# stolen kitty



## 07cat700 (Sep 29, 2010)

well somebody got me last night my gate was torn up this morning out back close to were it was parked at but luckely i had insurance this time but still sucks a$$ **** theives


----------



## Polaris425 (Dec 16, 2004)

That blows! I'll keep an eye out for it up here around Tuscaloosa... Any pics/description of it you can post?


----------



## phreebsd (Dec 16, 2004)

where do you live in pville?


----------



## wcs61 (Jun 7, 2011)

Yeah post some pictures. Rarely do they keep it in the same area unless stripping parts. We can all keep an eye out for a different bike in our area's.
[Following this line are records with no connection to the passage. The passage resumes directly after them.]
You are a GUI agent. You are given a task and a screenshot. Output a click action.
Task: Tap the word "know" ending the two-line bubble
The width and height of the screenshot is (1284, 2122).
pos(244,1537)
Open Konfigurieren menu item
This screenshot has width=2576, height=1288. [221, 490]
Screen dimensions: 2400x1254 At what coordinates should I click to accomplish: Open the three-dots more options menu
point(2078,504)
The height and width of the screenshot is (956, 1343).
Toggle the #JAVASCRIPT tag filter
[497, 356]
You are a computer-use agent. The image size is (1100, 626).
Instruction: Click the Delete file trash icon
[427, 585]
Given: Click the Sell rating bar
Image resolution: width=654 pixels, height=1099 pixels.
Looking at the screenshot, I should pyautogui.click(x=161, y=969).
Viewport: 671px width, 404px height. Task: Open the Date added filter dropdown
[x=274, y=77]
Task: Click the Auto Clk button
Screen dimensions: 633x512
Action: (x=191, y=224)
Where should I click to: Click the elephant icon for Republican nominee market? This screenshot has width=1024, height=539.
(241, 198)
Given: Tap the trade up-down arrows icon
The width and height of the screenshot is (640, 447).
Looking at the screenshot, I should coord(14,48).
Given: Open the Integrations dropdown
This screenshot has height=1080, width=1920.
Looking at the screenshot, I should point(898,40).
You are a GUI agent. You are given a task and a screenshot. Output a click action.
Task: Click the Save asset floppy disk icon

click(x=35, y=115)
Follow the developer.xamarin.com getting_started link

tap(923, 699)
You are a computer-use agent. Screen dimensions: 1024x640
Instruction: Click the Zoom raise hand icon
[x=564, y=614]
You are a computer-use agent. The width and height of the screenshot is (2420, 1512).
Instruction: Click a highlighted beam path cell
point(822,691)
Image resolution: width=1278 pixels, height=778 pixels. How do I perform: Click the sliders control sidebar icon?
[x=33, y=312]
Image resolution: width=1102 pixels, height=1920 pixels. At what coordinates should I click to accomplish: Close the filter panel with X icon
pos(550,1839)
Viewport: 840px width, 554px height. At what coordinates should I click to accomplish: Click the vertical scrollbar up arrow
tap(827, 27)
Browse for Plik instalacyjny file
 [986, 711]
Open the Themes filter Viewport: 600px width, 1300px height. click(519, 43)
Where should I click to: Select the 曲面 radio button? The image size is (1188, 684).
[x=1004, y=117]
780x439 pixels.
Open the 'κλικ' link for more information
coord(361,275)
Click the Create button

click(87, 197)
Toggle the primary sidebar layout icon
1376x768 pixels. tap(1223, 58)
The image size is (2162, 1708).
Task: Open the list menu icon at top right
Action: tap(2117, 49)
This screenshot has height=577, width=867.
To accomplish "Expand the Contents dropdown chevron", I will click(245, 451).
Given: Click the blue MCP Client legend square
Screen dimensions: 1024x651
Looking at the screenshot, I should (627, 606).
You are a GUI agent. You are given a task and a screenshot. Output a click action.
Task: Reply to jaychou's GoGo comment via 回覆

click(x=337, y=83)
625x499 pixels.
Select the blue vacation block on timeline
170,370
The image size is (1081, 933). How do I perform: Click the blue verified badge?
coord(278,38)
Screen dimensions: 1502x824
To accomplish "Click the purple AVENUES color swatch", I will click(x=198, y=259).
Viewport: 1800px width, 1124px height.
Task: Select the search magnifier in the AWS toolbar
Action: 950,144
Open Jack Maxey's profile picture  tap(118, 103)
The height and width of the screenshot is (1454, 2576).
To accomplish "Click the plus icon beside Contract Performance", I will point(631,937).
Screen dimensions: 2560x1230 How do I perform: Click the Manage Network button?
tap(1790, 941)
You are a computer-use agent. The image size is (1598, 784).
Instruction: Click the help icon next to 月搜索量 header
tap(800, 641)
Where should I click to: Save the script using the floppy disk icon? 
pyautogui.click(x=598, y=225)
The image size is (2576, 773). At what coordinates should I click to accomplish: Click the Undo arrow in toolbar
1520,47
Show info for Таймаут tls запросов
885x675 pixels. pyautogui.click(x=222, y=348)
Had a guy here get busted for stealing ATV's and lawn mowers 90 miles away.


----------



## wyo58 (May 13, 2011)

That s**k's bad, good thing you had insurance.


----------



## greenkitty7 (Jan 26, 2011)

post an add on Craigs list about it... that way whoever stole it cant post it up on there!


----------



## bayou_boy_22 (Mar 13, 2009)

That sucks man.


----------



## leez_brute (Dec 24, 2010)

that sucks man... my 60 lbs. pitbull guards mine.


----------



## lilbigtonka (Dec 30, 2008)

that 60lb pitbull aint crap though when a thief gives him a peanut butter sandwich.....that gets the dog to quit barking as it is thick and isially the dog likes the human then


----------



## hp488 (Sep 23, 2009)

Dang this is the second post i have seen from Alabama about something getting stolen post some pics and we will keep our eyes open for it here in Texas.


----------



## leez_brute (Dec 24, 2010)

lol trust me, no1 is coming close to him...


----------



## brute for mud (Jul 15, 2010)

that sucks mine it kept in the garage and is protected by my 12 gauge


----------



## fearless700 (Jan 27, 2012)

does homeowners insurance cover your bike if its stolen while on your property?


----------



## TheMudEnthusiast (Jan 24, 2012)

usually depends.....when our trailer got stolen the homeowners insurance sent us a check, but I've seen some people trying to claim ATV's on it and they won't cover it..


----------



## CRAZYCRACKAZ71 (Oct 8, 2011)

thanks god for atv insurance! post pics and mods and ill keep an eye out in louisiana


----------



## MOSTHATED59 (Apr 24, 2011)

Sorry to hear that. You should try useing searchtempest.c o m this website searches all of craigslist so if they try to sell it in another state it'll still pull it up.


----------



## JPs300 (Mar 23, 2011)

Sucks to hear. - Seem to hear this more and more often these days.


----------